#### AIM
Recast the lines of the records as a numbered list, beginning with the line that contains "Select shaded wireframe draw mode icon" and continuing through the line that contains "Action: coord(39,423)". Leave out any blank lines.

[Collected data]
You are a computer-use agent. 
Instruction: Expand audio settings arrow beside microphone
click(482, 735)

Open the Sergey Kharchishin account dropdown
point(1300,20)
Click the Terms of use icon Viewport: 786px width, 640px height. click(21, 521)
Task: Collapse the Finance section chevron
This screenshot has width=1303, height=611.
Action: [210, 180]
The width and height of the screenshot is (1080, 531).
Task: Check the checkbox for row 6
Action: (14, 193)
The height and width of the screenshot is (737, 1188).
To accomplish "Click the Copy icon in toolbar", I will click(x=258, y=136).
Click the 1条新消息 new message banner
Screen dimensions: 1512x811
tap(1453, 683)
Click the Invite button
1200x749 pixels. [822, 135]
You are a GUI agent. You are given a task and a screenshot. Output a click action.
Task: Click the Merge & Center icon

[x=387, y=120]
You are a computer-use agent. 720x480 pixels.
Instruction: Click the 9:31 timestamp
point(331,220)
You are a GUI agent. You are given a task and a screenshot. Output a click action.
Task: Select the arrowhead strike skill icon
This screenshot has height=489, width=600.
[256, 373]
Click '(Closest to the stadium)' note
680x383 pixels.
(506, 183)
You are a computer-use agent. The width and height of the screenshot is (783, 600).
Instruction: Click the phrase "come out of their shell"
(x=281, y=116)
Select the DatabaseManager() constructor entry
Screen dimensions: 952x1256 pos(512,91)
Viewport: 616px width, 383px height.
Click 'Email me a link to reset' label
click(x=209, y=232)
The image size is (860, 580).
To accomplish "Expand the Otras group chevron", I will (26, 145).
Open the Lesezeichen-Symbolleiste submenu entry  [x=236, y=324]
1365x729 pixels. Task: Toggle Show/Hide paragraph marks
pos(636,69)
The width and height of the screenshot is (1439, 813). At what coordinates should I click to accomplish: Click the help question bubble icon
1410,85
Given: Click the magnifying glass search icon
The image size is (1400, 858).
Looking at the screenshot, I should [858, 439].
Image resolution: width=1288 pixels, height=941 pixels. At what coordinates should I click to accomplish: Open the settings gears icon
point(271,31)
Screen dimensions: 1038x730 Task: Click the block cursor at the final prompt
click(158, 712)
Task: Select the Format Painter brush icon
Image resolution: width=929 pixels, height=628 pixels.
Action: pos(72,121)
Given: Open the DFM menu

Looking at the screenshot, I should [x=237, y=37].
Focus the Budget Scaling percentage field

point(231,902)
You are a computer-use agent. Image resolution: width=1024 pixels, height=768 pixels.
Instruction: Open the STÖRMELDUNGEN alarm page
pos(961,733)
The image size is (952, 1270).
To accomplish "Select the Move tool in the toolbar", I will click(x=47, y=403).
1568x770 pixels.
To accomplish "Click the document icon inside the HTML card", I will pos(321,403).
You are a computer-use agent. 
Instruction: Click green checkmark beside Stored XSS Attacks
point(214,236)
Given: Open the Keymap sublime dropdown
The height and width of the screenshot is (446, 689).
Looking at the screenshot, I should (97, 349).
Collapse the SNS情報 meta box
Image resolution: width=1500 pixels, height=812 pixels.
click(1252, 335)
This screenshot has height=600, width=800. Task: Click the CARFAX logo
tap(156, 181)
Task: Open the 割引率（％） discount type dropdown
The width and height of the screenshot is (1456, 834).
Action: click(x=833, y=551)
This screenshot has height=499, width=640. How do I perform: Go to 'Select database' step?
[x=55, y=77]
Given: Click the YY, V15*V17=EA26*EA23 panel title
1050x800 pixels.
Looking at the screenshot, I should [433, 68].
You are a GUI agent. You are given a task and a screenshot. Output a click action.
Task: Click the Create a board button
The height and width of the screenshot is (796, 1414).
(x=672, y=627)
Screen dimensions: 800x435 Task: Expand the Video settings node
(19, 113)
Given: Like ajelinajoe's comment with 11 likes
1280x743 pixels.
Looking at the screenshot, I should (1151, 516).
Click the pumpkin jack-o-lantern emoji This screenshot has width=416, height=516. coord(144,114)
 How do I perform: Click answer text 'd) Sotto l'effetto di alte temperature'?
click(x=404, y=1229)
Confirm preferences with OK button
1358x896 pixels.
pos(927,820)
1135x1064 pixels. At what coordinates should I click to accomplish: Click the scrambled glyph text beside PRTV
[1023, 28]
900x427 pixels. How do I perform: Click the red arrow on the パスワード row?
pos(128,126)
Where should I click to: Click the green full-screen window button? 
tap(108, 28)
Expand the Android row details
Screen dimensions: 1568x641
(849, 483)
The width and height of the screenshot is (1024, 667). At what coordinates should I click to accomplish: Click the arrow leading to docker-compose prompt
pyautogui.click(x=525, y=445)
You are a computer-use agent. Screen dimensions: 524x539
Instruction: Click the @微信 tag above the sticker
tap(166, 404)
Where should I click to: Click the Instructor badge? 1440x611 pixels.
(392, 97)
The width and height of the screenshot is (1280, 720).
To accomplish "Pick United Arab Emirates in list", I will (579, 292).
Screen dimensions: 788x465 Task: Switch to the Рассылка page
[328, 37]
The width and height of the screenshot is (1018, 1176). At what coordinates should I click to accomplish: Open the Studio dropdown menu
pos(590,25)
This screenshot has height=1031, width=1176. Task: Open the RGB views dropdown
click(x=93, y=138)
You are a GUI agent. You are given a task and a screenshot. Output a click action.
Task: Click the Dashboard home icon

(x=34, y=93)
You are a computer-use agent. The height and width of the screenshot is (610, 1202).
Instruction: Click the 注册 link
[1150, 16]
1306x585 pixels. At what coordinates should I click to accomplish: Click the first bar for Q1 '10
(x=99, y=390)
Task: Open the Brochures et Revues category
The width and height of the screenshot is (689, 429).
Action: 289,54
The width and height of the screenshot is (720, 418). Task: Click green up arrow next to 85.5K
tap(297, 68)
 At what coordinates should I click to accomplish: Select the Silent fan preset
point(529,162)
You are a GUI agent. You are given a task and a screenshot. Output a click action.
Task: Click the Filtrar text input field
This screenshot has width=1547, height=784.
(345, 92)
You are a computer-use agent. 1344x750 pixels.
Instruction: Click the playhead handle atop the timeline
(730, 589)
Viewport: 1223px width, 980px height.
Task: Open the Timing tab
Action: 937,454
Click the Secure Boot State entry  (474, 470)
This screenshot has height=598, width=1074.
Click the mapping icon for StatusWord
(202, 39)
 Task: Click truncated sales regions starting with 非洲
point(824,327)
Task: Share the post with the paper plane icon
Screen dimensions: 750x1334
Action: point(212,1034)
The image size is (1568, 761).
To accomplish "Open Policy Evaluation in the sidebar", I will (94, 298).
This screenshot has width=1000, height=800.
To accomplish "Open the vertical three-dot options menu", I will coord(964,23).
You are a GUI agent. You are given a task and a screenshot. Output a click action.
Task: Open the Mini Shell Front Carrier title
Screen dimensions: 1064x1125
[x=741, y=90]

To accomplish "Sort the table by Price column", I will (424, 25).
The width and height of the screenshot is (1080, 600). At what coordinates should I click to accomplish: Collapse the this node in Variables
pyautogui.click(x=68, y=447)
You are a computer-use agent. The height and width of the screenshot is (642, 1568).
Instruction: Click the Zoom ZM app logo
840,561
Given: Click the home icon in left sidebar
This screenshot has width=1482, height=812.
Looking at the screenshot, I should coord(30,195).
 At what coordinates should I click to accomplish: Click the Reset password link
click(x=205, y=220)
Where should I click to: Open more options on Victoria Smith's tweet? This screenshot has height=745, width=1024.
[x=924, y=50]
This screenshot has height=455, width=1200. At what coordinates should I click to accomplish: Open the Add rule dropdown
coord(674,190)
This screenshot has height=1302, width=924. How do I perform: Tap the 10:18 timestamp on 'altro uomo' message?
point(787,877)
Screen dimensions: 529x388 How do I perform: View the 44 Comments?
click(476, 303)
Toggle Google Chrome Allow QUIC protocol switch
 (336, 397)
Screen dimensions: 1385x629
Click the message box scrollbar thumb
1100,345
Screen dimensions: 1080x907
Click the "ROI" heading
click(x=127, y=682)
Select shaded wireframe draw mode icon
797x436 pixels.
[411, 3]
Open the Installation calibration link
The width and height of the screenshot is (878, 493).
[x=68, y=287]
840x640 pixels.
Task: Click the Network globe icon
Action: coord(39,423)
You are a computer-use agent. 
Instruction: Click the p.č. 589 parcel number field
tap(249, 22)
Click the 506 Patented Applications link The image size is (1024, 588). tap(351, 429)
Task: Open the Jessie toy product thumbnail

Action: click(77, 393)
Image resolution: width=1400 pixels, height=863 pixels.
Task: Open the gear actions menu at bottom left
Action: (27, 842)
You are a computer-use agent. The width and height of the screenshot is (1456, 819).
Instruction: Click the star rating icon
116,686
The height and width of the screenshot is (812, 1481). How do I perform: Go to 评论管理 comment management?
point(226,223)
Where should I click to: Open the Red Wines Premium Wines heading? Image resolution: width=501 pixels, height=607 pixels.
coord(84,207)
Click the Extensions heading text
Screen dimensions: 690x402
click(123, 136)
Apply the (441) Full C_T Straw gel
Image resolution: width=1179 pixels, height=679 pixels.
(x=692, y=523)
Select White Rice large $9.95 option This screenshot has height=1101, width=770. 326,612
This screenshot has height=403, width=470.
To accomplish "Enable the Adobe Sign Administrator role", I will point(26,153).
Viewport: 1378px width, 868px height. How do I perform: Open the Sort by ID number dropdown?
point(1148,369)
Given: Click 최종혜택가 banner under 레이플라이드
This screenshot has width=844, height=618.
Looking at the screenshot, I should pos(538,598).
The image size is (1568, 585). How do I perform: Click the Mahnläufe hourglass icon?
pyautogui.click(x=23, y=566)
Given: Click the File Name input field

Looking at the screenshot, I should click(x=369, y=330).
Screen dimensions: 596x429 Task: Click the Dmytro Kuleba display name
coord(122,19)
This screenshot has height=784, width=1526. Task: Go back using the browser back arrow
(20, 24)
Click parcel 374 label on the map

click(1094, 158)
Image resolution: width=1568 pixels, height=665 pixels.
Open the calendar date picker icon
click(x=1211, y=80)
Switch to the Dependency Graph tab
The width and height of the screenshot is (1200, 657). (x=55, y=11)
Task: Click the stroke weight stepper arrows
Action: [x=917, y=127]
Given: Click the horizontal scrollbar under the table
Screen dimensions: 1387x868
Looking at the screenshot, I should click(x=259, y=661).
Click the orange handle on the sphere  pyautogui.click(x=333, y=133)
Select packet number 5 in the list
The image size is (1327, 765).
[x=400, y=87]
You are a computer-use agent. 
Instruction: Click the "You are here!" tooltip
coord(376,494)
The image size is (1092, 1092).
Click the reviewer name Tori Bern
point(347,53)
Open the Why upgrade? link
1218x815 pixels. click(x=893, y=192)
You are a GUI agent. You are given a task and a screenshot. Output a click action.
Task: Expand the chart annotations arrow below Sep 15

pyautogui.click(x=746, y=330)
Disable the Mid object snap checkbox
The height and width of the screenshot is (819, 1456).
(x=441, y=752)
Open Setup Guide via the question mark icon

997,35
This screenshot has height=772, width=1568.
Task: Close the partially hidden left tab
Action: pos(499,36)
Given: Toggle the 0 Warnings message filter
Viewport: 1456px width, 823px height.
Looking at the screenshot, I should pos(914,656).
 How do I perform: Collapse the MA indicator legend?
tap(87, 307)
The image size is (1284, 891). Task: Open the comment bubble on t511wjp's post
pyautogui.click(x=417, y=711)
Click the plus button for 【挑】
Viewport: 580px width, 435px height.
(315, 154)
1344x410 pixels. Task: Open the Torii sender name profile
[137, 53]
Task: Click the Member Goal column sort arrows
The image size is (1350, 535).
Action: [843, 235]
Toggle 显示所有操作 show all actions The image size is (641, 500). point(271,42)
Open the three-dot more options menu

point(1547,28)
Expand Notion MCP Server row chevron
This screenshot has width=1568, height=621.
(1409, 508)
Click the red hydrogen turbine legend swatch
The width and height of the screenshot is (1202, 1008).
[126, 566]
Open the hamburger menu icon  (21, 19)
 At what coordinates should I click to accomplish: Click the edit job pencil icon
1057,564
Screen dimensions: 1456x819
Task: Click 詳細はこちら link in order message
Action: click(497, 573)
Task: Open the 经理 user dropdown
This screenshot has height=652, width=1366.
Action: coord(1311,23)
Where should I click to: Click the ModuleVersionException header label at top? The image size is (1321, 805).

#### WORKED SOLUTION
1. Select shaded wireframe draw mode icon
2. 797x436 pixels.
3. [411, 3]
4. Open the Installation calibration link
5. The width and height of the screenshot is (878, 493).
6. [x=68, y=287]
7. 840x640 pixels.
8. Task: Click the Network globe icon
9. Action: coord(39,423)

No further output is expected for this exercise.